Mean bladder wall volume was significantly different between the two groups with the supine position associated with a fuller bladder. This is almost certainly due to the supine CT simulation occurring second and hence more time for bladder filling. A full bladder has been demonstrated to reduce small bowel irradiated.13 This has likely reduced the magnitude of difference in small bowel irradiated between supine and PBB position in our study. There were no high rectal tumours in this cohort which could also have further reduced the differences between the two positions as small bowel would be expected to be most at risk with the boost volume closer to the pelvic peritoneal reflection.
Our conclusions seem consistent with other studies assessing the use of a belly board and/or prone positioning in pelvic radiotherapy although there are no others specific to this context.7, 8, 13-15 Most recently a large randomised controlled trial was conducted comparing the supine position to prone exclusively in the neoadjuvant, long course radiotherapy setting for rectal cancer and hence, the same context as our study. Importantly, the study did not use a belly board as part of the prone setup and did not find any statistically significant dosimetric improvements to small bowel DVH's.6
Our study did not use intensity modulated radiotherapy (IMRT) technology. The addition of which may offset some of the dosimetric benefits of treating in the PBB although there is already some existing evidence to the contrary. Kim et al. found reduced small bowel volume irradiated in all dose levels between 20 and 100% of the prescribed dose when comparing neoadjuvant radiotherapy for rectal cancer in the prone versus prone position with belly board.14 Synergies between IMRT and the PBB position may represent an opportunity for safer dose escalation when investigating rectal preservation approaches or involved pelvic node boost assuming daily setup accuracy.16
Whilst this study confirmed reduced comfort in the PBB position only a minority of patients graded it in the uncomfortable domain. This is consistent with a previous study reporting both prone and supine positions to be equally tolerable during radiotherapy to the male pelvis and that position may be reasonably determined without consideration of comfort.17 It is conceivable that a degree of patient discomfort can be tempered with more individualised supports and belly board apertures or that whilst a small proportion may not tolerate, most will and can hence derive the benefits.

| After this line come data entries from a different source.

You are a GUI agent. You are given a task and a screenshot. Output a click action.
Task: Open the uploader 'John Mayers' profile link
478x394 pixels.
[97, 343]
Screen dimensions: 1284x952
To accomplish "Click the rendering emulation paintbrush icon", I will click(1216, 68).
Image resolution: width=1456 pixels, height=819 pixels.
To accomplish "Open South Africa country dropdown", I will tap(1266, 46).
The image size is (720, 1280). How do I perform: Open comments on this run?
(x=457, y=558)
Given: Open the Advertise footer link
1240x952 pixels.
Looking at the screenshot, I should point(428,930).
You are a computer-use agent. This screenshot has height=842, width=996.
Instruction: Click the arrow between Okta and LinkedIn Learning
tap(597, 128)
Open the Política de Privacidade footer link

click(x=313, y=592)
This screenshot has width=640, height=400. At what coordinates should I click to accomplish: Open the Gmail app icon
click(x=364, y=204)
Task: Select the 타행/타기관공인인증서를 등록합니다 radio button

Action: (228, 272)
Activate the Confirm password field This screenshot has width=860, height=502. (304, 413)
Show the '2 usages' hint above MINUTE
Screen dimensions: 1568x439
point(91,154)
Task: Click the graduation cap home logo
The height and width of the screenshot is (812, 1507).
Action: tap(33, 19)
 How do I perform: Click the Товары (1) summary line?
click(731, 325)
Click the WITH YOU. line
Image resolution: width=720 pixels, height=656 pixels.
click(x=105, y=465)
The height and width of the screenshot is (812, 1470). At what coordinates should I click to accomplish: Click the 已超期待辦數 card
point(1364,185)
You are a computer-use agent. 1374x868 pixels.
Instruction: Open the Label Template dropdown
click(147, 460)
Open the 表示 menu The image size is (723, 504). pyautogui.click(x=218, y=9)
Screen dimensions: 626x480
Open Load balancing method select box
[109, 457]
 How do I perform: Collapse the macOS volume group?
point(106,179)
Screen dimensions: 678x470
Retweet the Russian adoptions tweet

Our centre, like many in Australia and New Zealand has adopted the supine position for neoadjuvant rectal cancer radiotherapy but has retained the relevant equipment for PBB and uses it routinely in the postoperative radiotherapy setting where in-field small bowel is more problematic. This study has forced a rethink although there has also been a shift towards IMRT.
Conclusion
The prone position with a comfortably full bladder and belly board appears to give superior small and large bowel DVHs relative to that of the supine position when utilising a 3D conformal radiotherapy planning technique in the setting of neoadjuvant, long course, radiotherapy for rectal cancer. This would be expected to reduce both acute and late toxicity of treatment and may have important implications for improving the safety of dose escalation. Whilst less comfortable on average, the vast majority of patients tolerated the prone position with belly board.
Conflicts of Interest
The authors declare no conflict of interest.